EXERCISE DETAILS
Starting at the line containing "Given: Click the" and continuing to the end of the entries, express each line as a string in a JSON list, one string per line. Leave out blank lines.

DATA IN THIS EXERCISE

** start **

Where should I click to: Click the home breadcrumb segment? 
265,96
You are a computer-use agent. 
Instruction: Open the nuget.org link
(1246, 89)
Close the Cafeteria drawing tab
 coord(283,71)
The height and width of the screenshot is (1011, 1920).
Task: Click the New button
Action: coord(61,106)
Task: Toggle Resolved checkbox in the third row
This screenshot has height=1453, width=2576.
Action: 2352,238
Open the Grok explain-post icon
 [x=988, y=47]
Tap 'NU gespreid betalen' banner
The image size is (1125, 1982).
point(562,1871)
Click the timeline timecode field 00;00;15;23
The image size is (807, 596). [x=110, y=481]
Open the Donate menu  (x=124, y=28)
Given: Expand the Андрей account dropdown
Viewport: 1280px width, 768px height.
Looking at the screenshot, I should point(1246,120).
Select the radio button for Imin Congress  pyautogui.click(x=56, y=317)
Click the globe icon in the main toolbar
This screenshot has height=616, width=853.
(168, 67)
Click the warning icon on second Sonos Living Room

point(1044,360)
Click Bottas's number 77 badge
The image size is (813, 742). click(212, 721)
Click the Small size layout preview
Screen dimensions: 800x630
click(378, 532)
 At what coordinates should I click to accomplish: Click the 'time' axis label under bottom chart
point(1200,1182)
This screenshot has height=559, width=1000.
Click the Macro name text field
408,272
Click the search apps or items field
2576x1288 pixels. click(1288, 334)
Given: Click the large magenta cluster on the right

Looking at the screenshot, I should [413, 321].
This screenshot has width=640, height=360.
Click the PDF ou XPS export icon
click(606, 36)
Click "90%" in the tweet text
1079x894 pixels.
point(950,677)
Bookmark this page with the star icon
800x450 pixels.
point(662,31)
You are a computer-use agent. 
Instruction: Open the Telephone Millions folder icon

** end **

FINISHED EXERCISE
[
  "Given: Click the large magenta cluster on the right",
  "Looking at the screenshot, I should [413, 321].",
  "This screenshot has width=640, height=360.",
  "Click the PDF ou XPS export icon",
  "click(606, 36)",
  "Click \"90%\" in the tweet text",
  "1079x894 pixels.",
  "point(950,677)",
  "Bookmark this page with the star icon",
  "800x450 pixels.",
  "point(662,31)",
  "You are a computer-use agent. ",
  "Instruction: Open the Telephone Millions folder icon"
]